Helgerud et al. [32] investigated using experimental data the pressure-dependent wave speeds for ice (Ih), methane sI, and methane-ethane sII gas hydrates. They found that the compressional wave speed increases with pressure for the three structures which agrees with the findings presented here. However, they determined that the transverse wave speed of the three structures experience an uncommon decrease with applied pressure. This decrease in transverse wave speed with pressure was previously reported based on experimental findings for ice (Ih) by Gagnon et al. [36]. Suwa et al. [34] presented acoustic velocities of argon sII and methane sI gas hydrates at different pressures based on experimental data. The trend they presented shows the slight increase of longitudinal wave velocity with pressure with almost pressure-independent transverse wave velocity. The computed pressure-dependent longitudinal and transverse wave velocities from experimental data of cubic and hexagonal phases of methane hydrates of Beam et al. [33] show an increase with increased pressure for both velocities. This agrees with the findings in this work for filled sH gas hydrates.

3.3. Direction-Dependent Elastic Properties under Pressure

Anisotropy of a material describes the direction dependence of its properties. It is essential to determine the anisotropy of gas hydrates to properly understand their direction-dependent mechanical properties which is important for gas hydrates’ detection and recovery. There are different anisotropy measurements available in the literature. In this work, the universal elastic anisotropy index (A^U) [56] is computed for the empty, Xe-NH, and CO₂-NH sH gas hydrates under different pressures. This factor is general for any crystal symmetry and it is a generalization of the Zener anisotropy factor. For isotropic materials A^U equals zero and a deviation from this reflects the material’s structural anisotropy. The Young’s and shear moduli anisotropy factors can be obtained by taking the ratio of the moduli in the z-axis direction and that in the x-axis direction. A value of one for both moduli anisotropy factors is expected for an isotropic structure and a deviation from one indicates the material’s moduli anisotropy. This measurement was previously utilized by Tromans [57] for computing different HCP metals’ anisotropy. The formulas of those factors are available in Appendix A.

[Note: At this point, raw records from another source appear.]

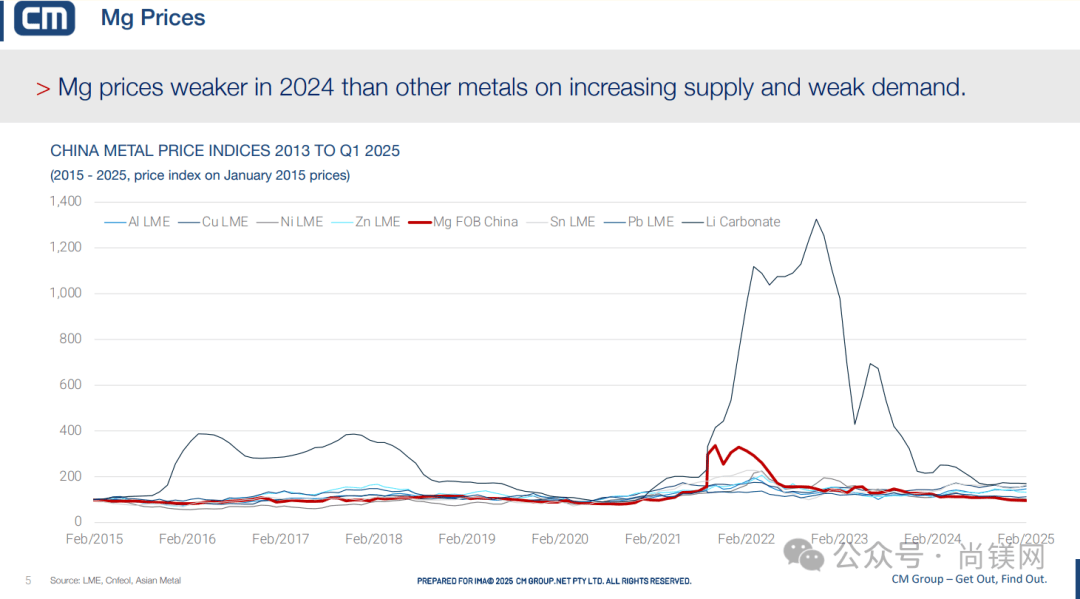The width and height of the screenshot is (1080, 599).
Task: Click the Prepared for IMA copyright notice
Action: tap(553, 581)
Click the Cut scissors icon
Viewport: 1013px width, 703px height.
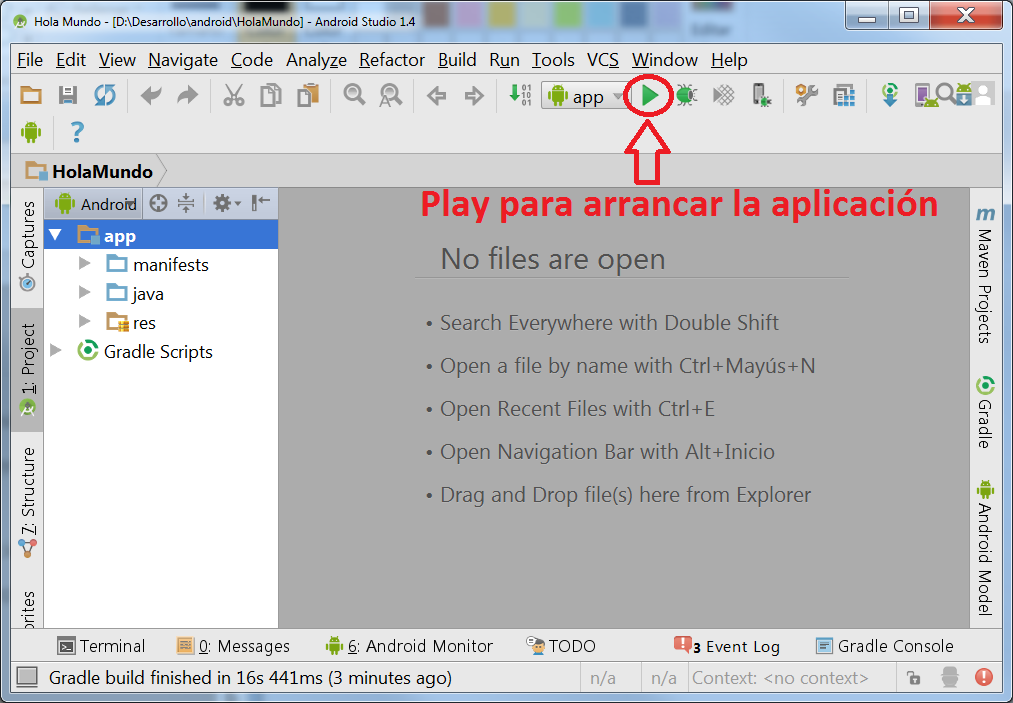point(233,96)
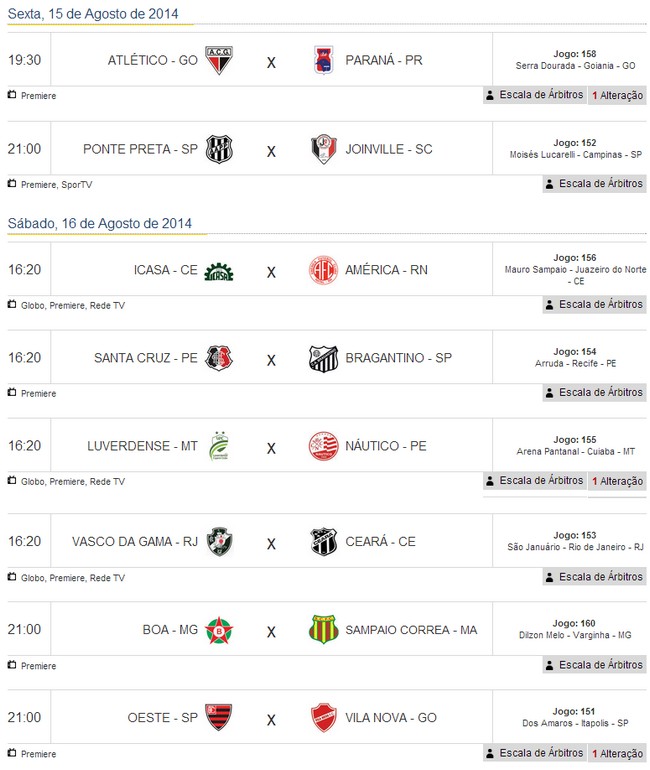Click the Ceará - CE team name

tap(380, 542)
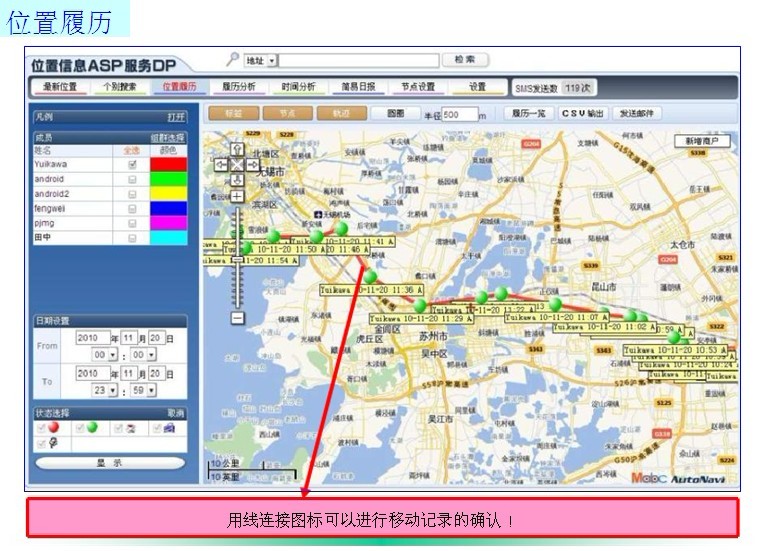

As observed by Figure 5 and

Table 7. Universal elastic anisotropy index (A^U) and Young’s (f_E) and shear (f_G) moduli anisotropy factors of empty and Xe-NH sH gas hydrates under pressure and at 0 K.

Anisotropy Factor	Empty sH Hydrate			Xe-NH sH Hydrate
	1 GPa	2 GPa	3 GPa	1 GPa	2 GPa	2.9 GPa
AU	0.014	0.026	0.036	0.047	0.026	0.026
fE	1.062	1.012	1.005	1.055	1.109	1.080
fG	0.962	0.940	0.921	1.031	0.971	0.955

, the universal elastic anisotropy index (A^U) increases with applied pressure for empty and CO₂-NH sH gas hydrates. This reflects the slight increase in difference between Voigt and Reuss limits of each moduli with compression. The filling of hydrate cages provides support to the structure via the guest-host intermolecular interactions; however, the shape and chemistry of guests might introduce additional anisotropy under pressure. As clear by the Xe-NH sH gas hydrate’s data, the universal elastic anisotropy index decreases and stabilizes with pressure up to 2.9 GPa, which might be due to the spherical shape of xenon. However, the CO₂ molecule is linear in shape which can impact the cages’ symmetry and hence overall structure’s anisotropy. A^U can reflect the structure’s bonding characteristics [31] and its variation with applied pressure indicates the structure’s pressure-dependent anisotropy.

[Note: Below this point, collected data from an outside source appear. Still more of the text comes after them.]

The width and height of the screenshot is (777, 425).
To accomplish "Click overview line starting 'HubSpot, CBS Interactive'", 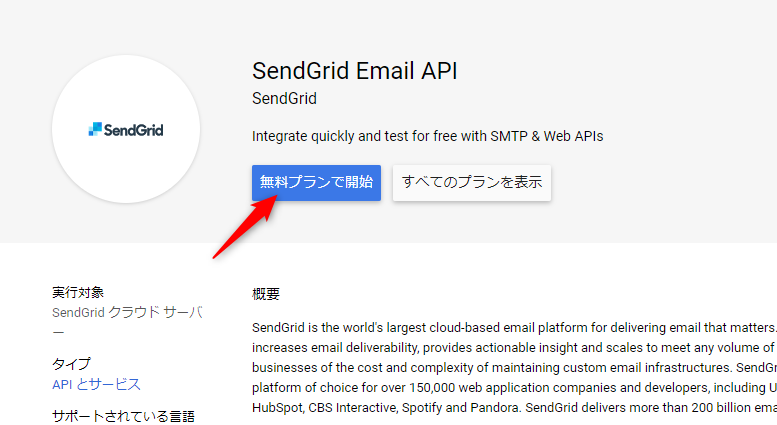I will click(514, 408).
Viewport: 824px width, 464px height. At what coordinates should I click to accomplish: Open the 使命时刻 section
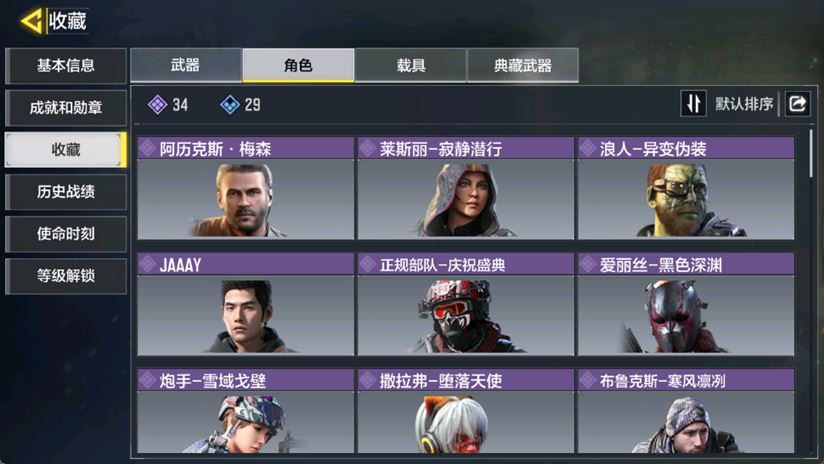66,234
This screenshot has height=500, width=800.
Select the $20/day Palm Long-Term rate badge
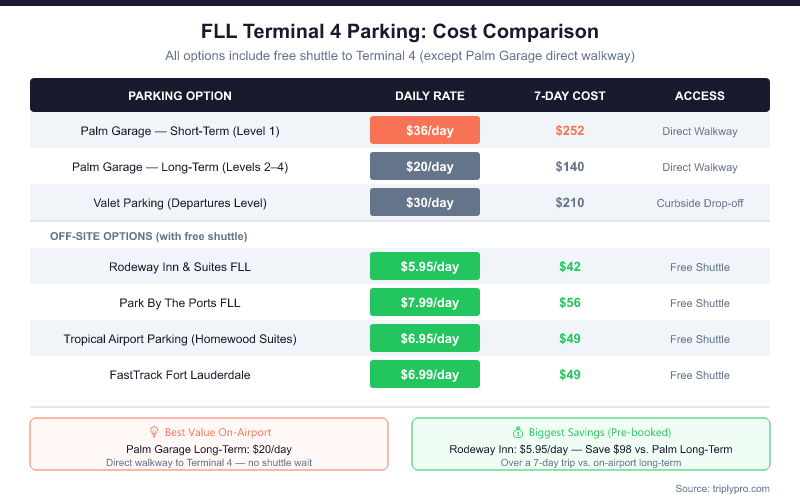(x=425, y=166)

Murayama et al. [63] investigated sH gas hydrate of neohexane and different help gases experimentally and using molecular dynamics. Their work discussed the impact of guest molecules’ type on sH gas hydrate’s anisotropic compressibility. The experimental findings of Takeya et al. [64] revealed the anisotropy of sH gas hydrate unit cell parameters’ response to change in large guest molecule. In addition, Arai et al. [65] used powder X-ray diffraction and molecular dynamics simulations to investigate the impact of guest molecules on sH gas hydrate structure. Their findings highlighted the anisotropy of the sH gas hydrate structure due to the inclusion of nitrogen molecule as a small guest. The anisotropy of the lattice constants temperature-dependence is explained by the rotational motion of the linear nitrogen molecule in addition to its anisotropic distribution inside the nonspherical medium cages. The findings of Arai et al. [65] coincide with the outcomes of this work on the imposed anisotropy on neohexane sH gas hydrate due to the encapsulation of the linear carbon dioxide molecule in the small and medium cages of sH gas hydrate at 0 K and different pressures.

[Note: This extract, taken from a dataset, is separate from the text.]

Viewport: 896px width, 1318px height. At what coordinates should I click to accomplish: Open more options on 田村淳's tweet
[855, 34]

The Young’s and shear moduli anisotropy factors (f_E and f_G, respectively) vary with pressure and with guest type. For empty sH gas hydrate, Young’s modulus anisotropy factor (f_E) gets closer to a value of one with increased pressure (Table 7). This means that as compression increases, Young’s modulus on the prismatic and basal planes become closer to each other. The opposite is observed for empty sH gas hydrate’s shear modulus that experiences an increase in its shear modulus anisotropy factor (f_G) which reflects the larger difference between shear modulus on the basal and prismatic planes as pressure increases. The values of f_E and f_G of Xe-NH sH gas hydrate (Table 7) show the integration of guest chemistry and pressure in affecting the moduli anisotropy factors. Young’s modulus anisotropy factor (f_E) of Xe-NH sH gas hydrate is found to be most deviated from a value of one at 2 GPa, followed by 2.9 GPa, and 1 GPa. However, its shear modulus anisotropy factor (f_G) deviation from one at 2.9 GPa is bigger than those at 1 and 2 GPa. Figure 5 shows that the pressure-dependent f_E and f_G of CO₂-NH sH gas hydrate decrease below one with increased pressure and hence reflect the increased structure’s moduli anisotropy. As evident by Figure 5, the Young’s modulus anisotropy factor (f_E) of CO₂-NH sH gas hydrate is more pressure-dependent compared to its shear modulus anisotropy factor (f_G).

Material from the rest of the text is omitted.